■ **WORK TO DO**:
In the episode summary below, translate this sentence into Spanish: "Once in Quito, teams had to travel to Plaza de San Francisco in order to find their next clue, which sent them to Pim's Restaurant."

-- begin EXCERPT TO READ --

Episode 1: "I Told You Less Martinis and More Cardio" (February 18, 2007)
Prize: A trip to Whistler, British Columbia (awarded to Rob & Amber)
Eliminated: John Vito & Jill
Locations
Palmetto Bay, Florida (Charles Deering Estate) (Starting Line)
 Miami → Quito, Ecuador
Quito (Plaza de San Francisco)
Quito (Pim's Restaurant)
Cotopaxi National Park (Hacienda Yanahurco) 
Cotopaxi National Park (Mirador Cotopaxi) 
Episode summary
Teams set off from the Charles Deering Estate in Palmetto Bay, Florida, and had to drive to Miami International Airport and book one of two flights to Quito, Ecuador. Six teams flew on the Copa Airlines flight, which departed first but arrived two hours after the American Airlines flight, which departed second and carried the other five teams.
Once in Quito, teams had to travel to Plaza de San Francisco in order to find their next clue, which sent them to Pim's Restaurant. There, teams had to pick one of three departure times the next morning, when teams were provided a map and had to drive themselves to Hacienda Yanahurco at Cotopaxi National Park, where they found their next clue.

-- end EXCERPT TO READ --
-- begin MATERIAL --

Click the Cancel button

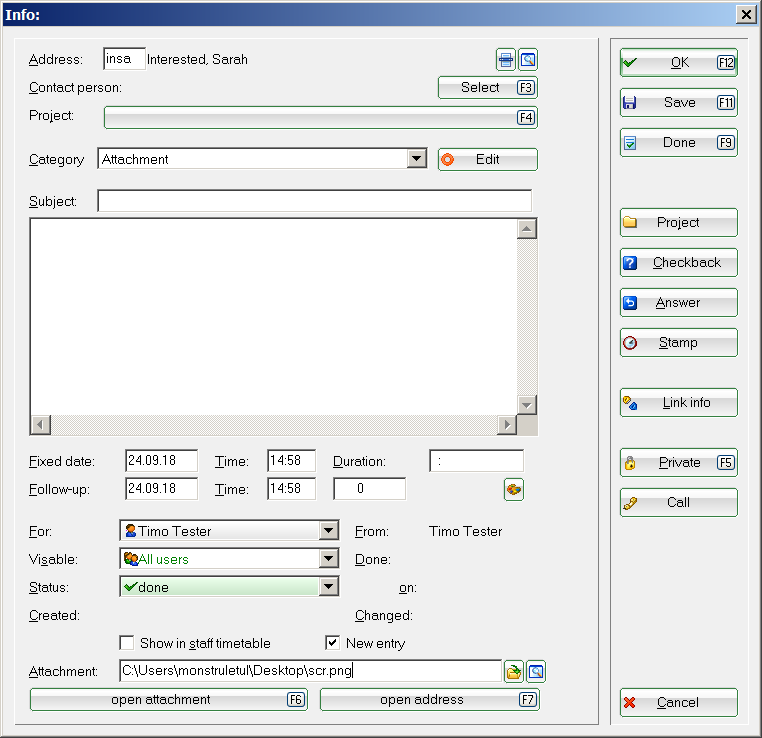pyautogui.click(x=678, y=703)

-- end MATERIAL --
-- begin MATERIAL --

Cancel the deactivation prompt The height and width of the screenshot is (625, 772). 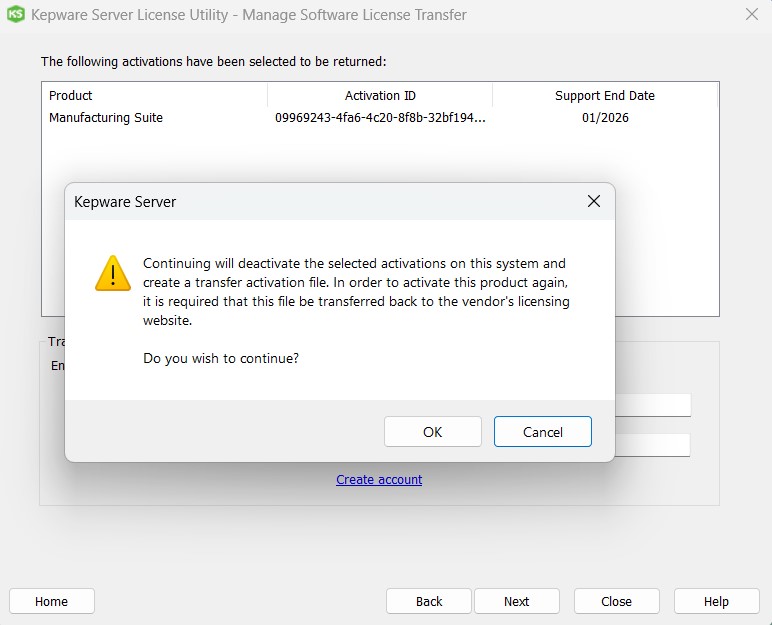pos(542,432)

-- end MATERIAL --

■ **SOLUTION BELOW**:
Una vez en Quito, los equipos tuvieron que viajar a la Plaza de San Francisco para encontrar su siguiente pista, la cual los envió al restaurante Pim's.